Right from its cover – a fluorescent boy against a neutral background – L’età lirica is a novel told through contrasts. The story of Mario Geranio recalls, at times, the frantic routine of any high school student, which mostly resolves itself in frustration or, as in this case, in dull distraction: a few cheap cigarettes and a blue-lined notebook where to confide in. 

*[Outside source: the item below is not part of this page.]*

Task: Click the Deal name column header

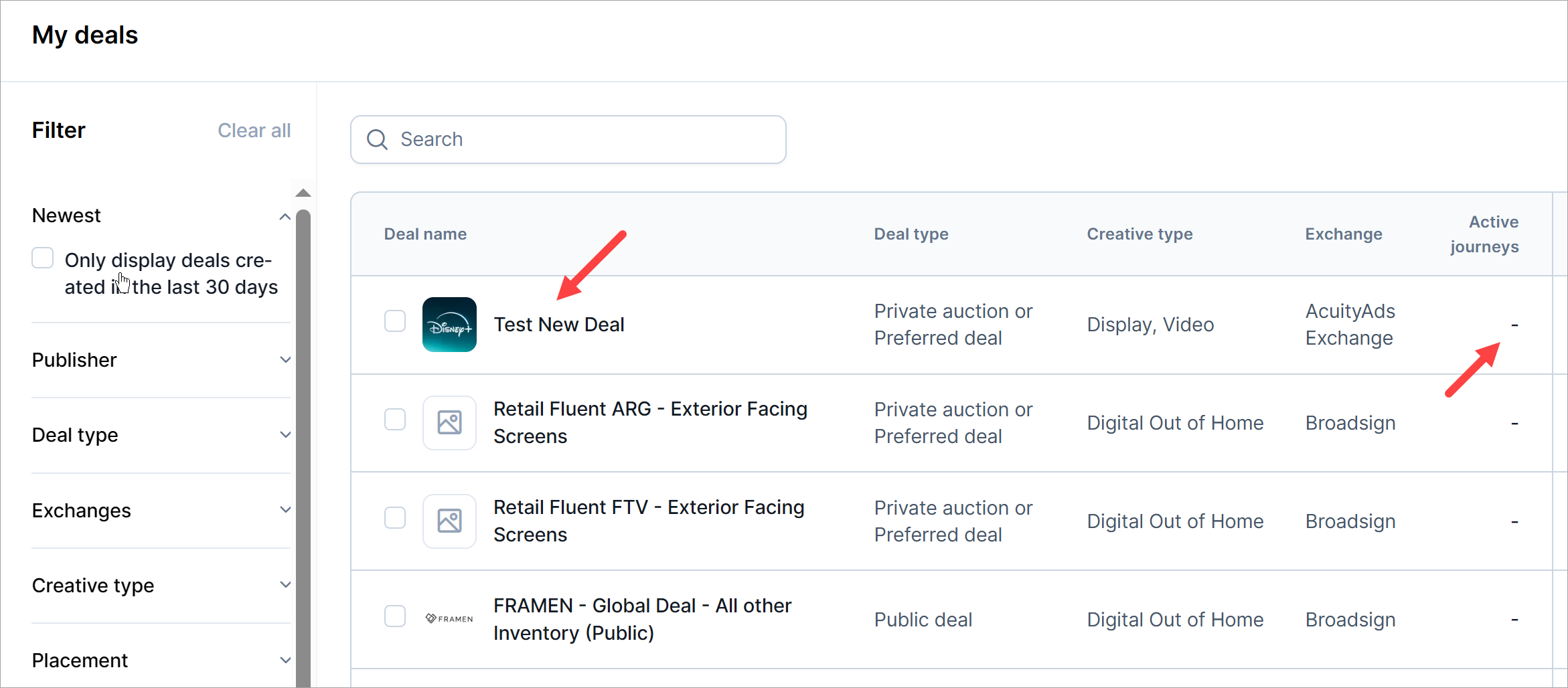Action: [425, 234]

Regularly misunderstood due to his distract and absent-minded wanderings, one day he appears to stumble into romance. Yet it’s the passive, receiving end of the feelings: first with his friend Marta, at the centre of an unexpected afternoon at home, then with the shy Dionisia Ginestra, a girl who cares about school, grades but not only grades, “they aren’t everything”, and finally with Beatriz Nadel, the school queen bee and a reprise of the borgesian Beatriz from the short story The Aleph

Mario finds himself trapped in a quibbling and inconclusive apathy, until the unexpected turn of events. Love can present itself in many forms, in this case as a boy made of ashes. The existential surprise of Mario is caught between dream and reality, like a crack born out of a hug with a prickly sweater and a politely refused cigarette. It conveys a sense of abruption. 

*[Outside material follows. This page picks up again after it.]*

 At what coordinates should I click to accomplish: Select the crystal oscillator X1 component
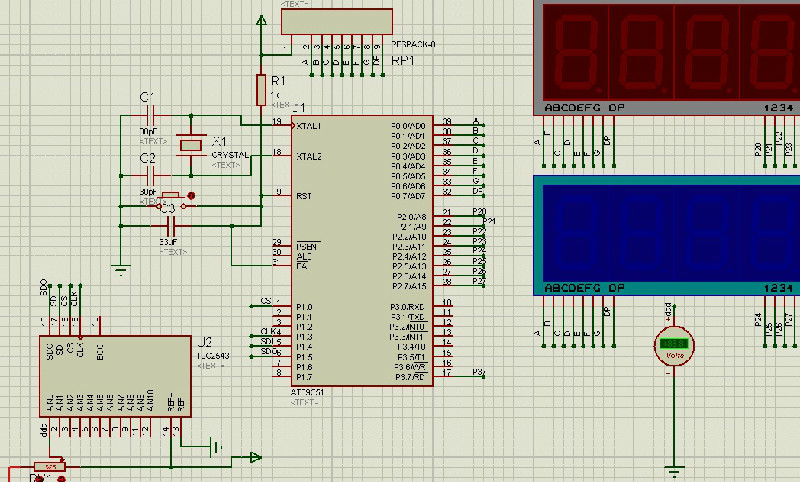[189, 144]
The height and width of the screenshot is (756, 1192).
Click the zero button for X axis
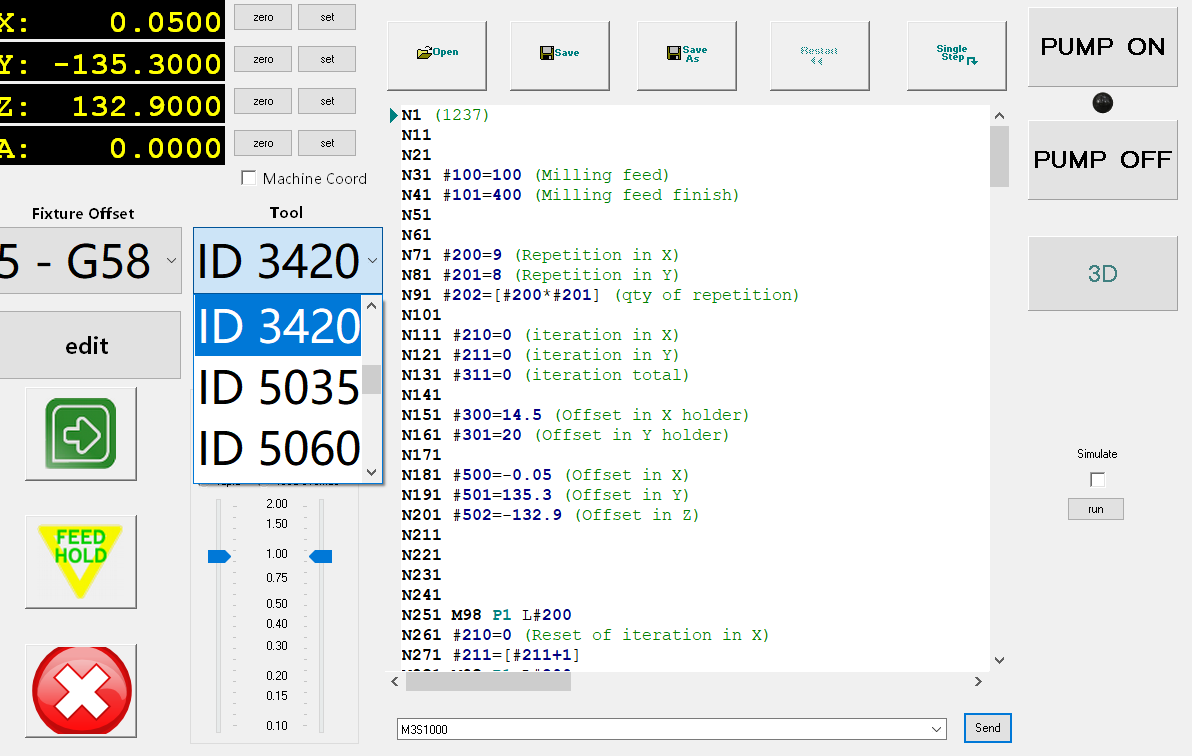(x=263, y=17)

The Condominium of the Mind, as the young boy calls his brain which is crowded with different types of conscience, now starts to gather, questioning and being questioned. 

Adrián, the boy made of ashes, is also Beatriz’s stepbrother. The invitations at their parties bear the double signature Discombobulated & Me. The direction seems clear, but new paths take shape, jagged with novel truths not always transparent. 

L’età lirica gives substance to emotions and thoughts which belong to all teen-agers, yet this happens from an unexpected perspective, one which fascinates and involves the reader. Mario lives everyday life situations, but he translates them with the language of his feelings and frees them from their mediocrity. Themes such as homosexuality or genre identity, drug use, teenage indecisiveness and confusion are treated with both sensitivity and clarity. 

L’età lirica has the ability to be discreet when necessary, through careful omissions which are necessary to avoid stereotypes. The author must be credited with an exquisite emotional intelligence, in addition to the speculative one. Endowed with a sharp humanistic knowledge, Letizia Pezzali offers continuous food for thought through a style and a language which are hardly canonical. The free use of sentences and punctuation gives her the ability to soothe or spur the reader’s cogito, without ever becoming annoying. 

The story of Mario strikes, it doesn’t matter how: everyone will remember him. At the end of the book we will find ourselves mulling over a thousand different paths, guided by our own individual sensitivity.